The newspaper said that 18 EU nations and Canada agreed with the decision to prevent the meeting from taking place in Istanbul.
Turkey allegedly offered to host the summit slated for 2018 in Istanbul during the alliance's 2016 meeting in Warsaw. However, NATO nations at that time agreed to postpone the decision to a later date, the German daily said, Deutsche Welle reported.
NATO defense ministers are expected to make a final decision when they meet in June. According to the report, the favored proposal envisions the meeting at NATO's new headquarters in Brussels.
Since a failed coup to overthrow the Turkish government, Ankara has launched a massive crackdown, targeting journalists, teachers, soldiers and judges.
"We do not want to enhance Turkey's international credentials and we want to avoid the impression that NATO supports the Turkish government's internal policy," high-ranking NATO diplomats said, according to Die Welt.
The move effectively marks another twist in relations between Berlin and Ankara, which have seen a notable downturn over the past two years.
Earlier this month, Turkey blocked German lawmakers from visiting a Bundeswehr deployment stationed at Incirlik air base. Ankara said it was in response to Berlin's decision to grant asylum to Turkish military personnel accused of participating in a failed coup to overthrow President Recep Tayyip Erdogan.
Since then, Berlin has assessed alternative host countries for the deployment, including Jordan, Kuwait and Cyprus, according to German officials.
Ahead of a key meeting with Erdogan during last week's NATO summit; German Chancellor Angela Merkel threatened to withdraw the German deployment at Incirlik if the two leaders were unable to find a way to move forward.

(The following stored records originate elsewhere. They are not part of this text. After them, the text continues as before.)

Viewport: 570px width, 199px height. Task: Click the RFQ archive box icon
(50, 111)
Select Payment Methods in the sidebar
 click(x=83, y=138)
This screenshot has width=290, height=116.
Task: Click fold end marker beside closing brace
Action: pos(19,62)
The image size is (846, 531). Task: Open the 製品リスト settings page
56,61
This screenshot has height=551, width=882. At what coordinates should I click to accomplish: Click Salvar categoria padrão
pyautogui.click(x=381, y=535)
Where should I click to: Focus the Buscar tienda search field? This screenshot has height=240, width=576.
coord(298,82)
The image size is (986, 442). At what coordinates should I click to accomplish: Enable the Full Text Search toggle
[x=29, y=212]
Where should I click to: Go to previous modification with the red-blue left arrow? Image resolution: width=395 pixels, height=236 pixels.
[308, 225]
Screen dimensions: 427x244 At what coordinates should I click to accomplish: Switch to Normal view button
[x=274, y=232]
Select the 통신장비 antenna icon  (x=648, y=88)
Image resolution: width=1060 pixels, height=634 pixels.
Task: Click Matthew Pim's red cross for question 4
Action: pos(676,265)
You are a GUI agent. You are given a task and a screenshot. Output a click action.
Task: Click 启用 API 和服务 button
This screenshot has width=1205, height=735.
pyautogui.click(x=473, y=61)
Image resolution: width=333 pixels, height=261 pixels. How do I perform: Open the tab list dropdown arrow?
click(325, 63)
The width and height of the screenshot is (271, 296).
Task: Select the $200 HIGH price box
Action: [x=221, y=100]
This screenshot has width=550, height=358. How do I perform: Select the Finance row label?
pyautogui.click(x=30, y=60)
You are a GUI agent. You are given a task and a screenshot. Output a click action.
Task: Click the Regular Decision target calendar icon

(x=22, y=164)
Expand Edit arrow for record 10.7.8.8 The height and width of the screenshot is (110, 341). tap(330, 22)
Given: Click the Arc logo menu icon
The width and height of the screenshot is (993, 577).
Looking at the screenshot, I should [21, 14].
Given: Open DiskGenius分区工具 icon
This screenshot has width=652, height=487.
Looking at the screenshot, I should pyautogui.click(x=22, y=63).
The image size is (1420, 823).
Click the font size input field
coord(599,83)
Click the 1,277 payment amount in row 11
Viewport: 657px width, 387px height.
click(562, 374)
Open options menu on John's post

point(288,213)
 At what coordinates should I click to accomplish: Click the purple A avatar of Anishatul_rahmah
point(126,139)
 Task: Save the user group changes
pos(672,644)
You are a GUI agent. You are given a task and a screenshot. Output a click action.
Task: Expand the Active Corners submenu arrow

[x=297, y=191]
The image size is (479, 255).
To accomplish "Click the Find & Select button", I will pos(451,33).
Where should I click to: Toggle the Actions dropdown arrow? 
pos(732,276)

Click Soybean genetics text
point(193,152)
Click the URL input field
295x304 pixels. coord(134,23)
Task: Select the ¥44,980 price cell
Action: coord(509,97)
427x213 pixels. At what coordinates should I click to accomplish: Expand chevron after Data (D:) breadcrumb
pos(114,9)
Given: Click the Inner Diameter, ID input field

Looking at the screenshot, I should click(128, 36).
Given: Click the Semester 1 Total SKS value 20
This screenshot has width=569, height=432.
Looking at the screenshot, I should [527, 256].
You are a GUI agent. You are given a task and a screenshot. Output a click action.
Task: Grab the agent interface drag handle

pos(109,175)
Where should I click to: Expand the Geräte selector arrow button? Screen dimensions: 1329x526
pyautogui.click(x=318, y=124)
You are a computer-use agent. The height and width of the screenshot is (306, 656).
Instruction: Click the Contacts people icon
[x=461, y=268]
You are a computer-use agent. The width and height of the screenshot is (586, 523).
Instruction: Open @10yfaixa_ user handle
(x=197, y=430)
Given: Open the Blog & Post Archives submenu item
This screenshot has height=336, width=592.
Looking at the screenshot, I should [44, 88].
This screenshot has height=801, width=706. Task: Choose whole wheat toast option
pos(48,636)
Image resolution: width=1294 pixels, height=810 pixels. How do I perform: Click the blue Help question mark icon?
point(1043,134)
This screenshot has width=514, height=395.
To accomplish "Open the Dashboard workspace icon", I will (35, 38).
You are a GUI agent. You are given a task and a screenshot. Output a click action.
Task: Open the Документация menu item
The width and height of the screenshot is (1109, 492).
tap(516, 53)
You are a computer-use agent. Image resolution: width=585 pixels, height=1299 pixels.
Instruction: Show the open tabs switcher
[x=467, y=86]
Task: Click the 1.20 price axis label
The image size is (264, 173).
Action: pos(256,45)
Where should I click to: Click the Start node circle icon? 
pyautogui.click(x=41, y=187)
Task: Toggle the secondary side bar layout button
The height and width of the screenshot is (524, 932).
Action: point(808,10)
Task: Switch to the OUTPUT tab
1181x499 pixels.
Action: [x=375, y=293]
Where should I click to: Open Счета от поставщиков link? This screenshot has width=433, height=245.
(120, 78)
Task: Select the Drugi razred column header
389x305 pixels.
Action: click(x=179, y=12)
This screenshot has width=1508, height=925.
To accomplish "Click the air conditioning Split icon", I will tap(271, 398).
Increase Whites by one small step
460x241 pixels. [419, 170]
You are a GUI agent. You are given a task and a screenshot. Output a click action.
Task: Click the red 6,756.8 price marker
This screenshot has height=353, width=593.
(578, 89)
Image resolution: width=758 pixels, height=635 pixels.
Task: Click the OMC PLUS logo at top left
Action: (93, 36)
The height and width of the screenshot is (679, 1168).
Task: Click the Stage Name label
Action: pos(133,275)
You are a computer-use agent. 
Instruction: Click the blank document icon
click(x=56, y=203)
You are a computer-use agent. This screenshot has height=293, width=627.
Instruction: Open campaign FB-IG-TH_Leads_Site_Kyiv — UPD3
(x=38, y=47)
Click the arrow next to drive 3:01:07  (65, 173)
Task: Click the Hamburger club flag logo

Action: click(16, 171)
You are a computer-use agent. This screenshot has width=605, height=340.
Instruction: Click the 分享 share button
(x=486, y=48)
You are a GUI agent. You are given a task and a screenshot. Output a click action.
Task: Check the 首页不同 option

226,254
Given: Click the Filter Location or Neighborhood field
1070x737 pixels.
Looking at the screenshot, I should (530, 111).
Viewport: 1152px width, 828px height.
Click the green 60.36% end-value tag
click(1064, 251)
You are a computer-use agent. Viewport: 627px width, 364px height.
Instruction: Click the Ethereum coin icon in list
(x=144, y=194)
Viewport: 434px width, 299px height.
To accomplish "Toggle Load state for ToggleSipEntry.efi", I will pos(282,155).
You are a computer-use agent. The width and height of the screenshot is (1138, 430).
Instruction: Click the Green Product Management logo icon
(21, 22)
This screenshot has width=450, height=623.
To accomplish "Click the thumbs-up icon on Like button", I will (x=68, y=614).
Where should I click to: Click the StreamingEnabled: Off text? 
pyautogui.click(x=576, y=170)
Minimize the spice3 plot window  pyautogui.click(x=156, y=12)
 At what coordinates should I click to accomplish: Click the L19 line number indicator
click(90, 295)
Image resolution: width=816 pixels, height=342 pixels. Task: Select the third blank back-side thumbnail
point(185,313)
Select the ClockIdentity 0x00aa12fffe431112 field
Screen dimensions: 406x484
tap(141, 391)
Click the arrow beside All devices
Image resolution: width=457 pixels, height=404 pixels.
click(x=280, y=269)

"I will make it very clear to the Turkish president during our talks that it is indispensable for our soldiers to be able to be visited by members of the German Bundestag, as ours is a parliamentary military," Merkel said.
Roughly 250 troops are currently stationed at Incirlik to aid in the US-led coalition against the "Daesh (also known as ISIL or ISIS)" militant group, providing reconnaissance and support for the international operation.